Time-Series Databases: When PostgreSQL Isn't Enough

Q: Is ClickHouse a time-series database

ClickHouse is a columnar OLAP database , not a dedicated TSDB. However, its columnar storage, partitioning, and compression make it excellent for time-series workloads, especially at massive scale.
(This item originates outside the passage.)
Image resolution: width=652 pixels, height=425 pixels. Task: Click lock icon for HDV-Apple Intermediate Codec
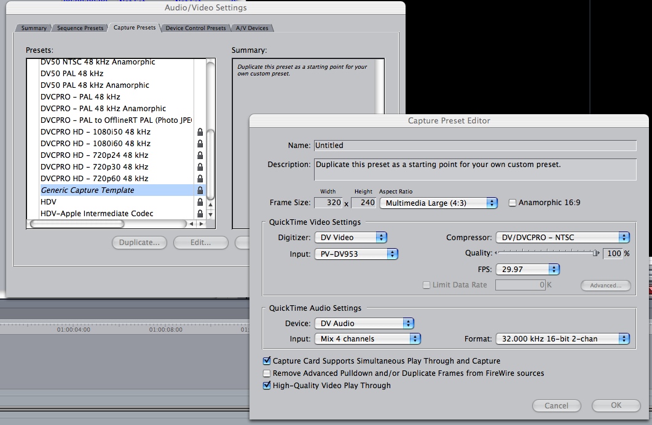point(200,214)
It lacks some TSDB-specific features like built-in downsampling policies, but its SQL support and query performance on billions of rows are unmatched.
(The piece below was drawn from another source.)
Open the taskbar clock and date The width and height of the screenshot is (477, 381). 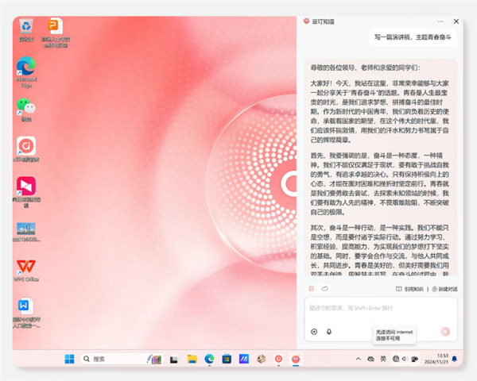pyautogui.click(x=442, y=359)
8 GB vs 400 MB: The Compression Number That Ends the Debate

A billion float64 data points -- one year of CPU metrics from a 3,000-server fleet at 10-second resolution -- occupies 8 GB uncompressed in PostgreSQL. The same billion points stored in TimescaleDB with columnar compression enabled: 412 MB. In InfluxDB with TSM: roughly 380 MB. In ClickHouse with LZ4: 340 MB. That is a 20-24x compression ratio on the exact same data, achieved without changing the application layer.
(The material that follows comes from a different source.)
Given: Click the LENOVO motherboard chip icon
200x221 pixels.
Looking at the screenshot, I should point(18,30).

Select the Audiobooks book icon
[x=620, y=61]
Add query latency to the picture and PostgreSQL's position gets worse. An aggregation query over that same year of data -- AVG(cpu_percent) by hour -- takes 42 seconds on raw PostgreSQL with a BRIN index. On a TimescaleDB hypertable with a continuous aggregate it takes 180 milliseconds. On ClickHouse with ORDER BY tuned for the query, 95 milliseconds. That is not a tuning gap. That is an architectural gap between row-oriented MVCC storage and purpose-built time-series engines.

Which means the question is never "can PostgreSQL handle time-series data?" It can, up to a point. The real question is where exactly that point lands for your workload, and what you should switch to when you cross it. This guide answers both -- with numbers, code, and the failure modes I have watched teams hit while trying to stay on plain PostgreSQL one release longer than they should have.

Why General-Purpose Databases Struggle

PostgreSQL is excellent for transactional workloads but wasn't designed for time-series patterns:

Row-oriented storage -- PostgreSQL stores entire rows together. A query like "average CPU over the last hour" reads every column of every matching row, even though you only need two columns (timestamp and cpu_percent).
Write amplification -- PostgreSQL's MVCC creates dead tuples on every update. Time-series data is rarely updated, but the write path still carries MVCC overhead. Autovacuum runs constantly on high-write tables.
No built-in compression -- a billion float64 data points consume ~8 GB uncompressed. TSDBs compress this to under 1 GB using delta encoding and gorilla compression.
Manual partitioning -- you must create and manage partitions yourself. TSDBs handle this automatically.
No downsampling -- reducing 1-second granularity data to 1-minute averages for older data requires custom batch jobs. TSDBs do this natively.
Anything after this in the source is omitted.